Data for analysis.
((
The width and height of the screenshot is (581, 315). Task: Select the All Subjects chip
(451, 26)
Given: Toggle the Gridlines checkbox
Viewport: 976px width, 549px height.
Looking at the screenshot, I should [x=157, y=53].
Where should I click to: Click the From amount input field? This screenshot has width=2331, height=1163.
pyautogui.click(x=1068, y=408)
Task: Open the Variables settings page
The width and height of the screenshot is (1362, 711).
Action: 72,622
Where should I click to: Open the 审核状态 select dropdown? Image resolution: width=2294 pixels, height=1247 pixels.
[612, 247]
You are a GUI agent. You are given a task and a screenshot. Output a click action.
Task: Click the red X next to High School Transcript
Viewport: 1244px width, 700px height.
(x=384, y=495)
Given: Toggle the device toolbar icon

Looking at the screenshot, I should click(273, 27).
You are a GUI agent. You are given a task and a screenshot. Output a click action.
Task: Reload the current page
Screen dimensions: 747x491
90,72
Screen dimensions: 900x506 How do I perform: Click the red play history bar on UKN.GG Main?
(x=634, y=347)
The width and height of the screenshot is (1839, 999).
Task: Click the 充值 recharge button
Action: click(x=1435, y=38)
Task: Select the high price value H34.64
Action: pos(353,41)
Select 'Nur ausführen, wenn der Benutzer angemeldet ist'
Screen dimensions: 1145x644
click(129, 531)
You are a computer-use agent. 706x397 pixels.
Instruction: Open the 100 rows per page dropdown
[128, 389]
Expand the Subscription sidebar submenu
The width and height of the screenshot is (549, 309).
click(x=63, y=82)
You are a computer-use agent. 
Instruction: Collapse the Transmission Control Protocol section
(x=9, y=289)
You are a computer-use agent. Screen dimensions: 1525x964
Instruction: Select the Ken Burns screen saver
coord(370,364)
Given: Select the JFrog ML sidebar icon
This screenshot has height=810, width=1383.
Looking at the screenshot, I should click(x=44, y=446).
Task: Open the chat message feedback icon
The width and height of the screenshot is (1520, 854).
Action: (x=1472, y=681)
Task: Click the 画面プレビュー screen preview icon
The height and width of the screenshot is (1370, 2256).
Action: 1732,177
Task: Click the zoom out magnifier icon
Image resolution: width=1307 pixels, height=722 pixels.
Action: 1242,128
))
About this task.
A verbatim copy of the listing is needed.

Solution for this exercise.
The width and height of the screenshot is (581, 315). Task: Select the All Subjects chip
(451, 26)
Given: Toggle the Gridlines checkbox
Viewport: 976px width, 549px height.
Looking at the screenshot, I should [x=157, y=53].
Where should I click to: Click the From amount input field? This screenshot has width=2331, height=1163.
pyautogui.click(x=1068, y=408)
Task: Open the Variables settings page
The width and height of the screenshot is (1362, 711).
Action: 72,622
Where should I click to: Open the 审核状态 select dropdown? Image resolution: width=2294 pixels, height=1247 pixels.
[612, 247]
You are a GUI agent. You are given a task and a screenshot. Output a click action.
Task: Click the red X next to High School Transcript
Viewport: 1244px width, 700px height.
(x=384, y=495)
Given: Toggle the device toolbar icon

Looking at the screenshot, I should click(273, 27).
You are a GUI agent. You are given a task and a screenshot. Output a click action.
Task: Reload the current page
Screen dimensions: 747x491
90,72
Screen dimensions: 900x506 How do I perform: Click the red play history bar on UKN.GG Main?
(x=634, y=347)
The width and height of the screenshot is (1839, 999).
Task: Click the 充值 recharge button
Action: click(x=1435, y=38)
Task: Select the high price value H34.64
Action: pos(353,41)
Select 'Nur ausführen, wenn der Benutzer angemeldet ist'
Screen dimensions: 1145x644
click(129, 531)
You are a computer-use agent. 706x397 pixels.
Instruction: Open the 100 rows per page dropdown
[128, 389]
Expand the Subscription sidebar submenu
The width and height of the screenshot is (549, 309).
click(x=63, y=82)
You are a computer-use agent. 
Instruction: Collapse the Transmission Control Protocol section
(x=9, y=289)
You are a computer-use agent. Screen dimensions: 1525x964
Instruction: Select the Ken Burns screen saver
coord(370,364)
Given: Select the JFrog ML sidebar icon
This screenshot has height=810, width=1383.
Looking at the screenshot, I should click(x=44, y=446).
Task: Open the chat message feedback icon
The width and height of the screenshot is (1520, 854).
Action: (x=1472, y=681)
Task: Click the 画面プレビュー screen preview icon
The height and width of the screenshot is (1370, 2256).
Action: 1732,177
Task: Click the zoom out magnifier icon
Image resolution: width=1307 pixels, height=722 pixels.
Action: 1242,128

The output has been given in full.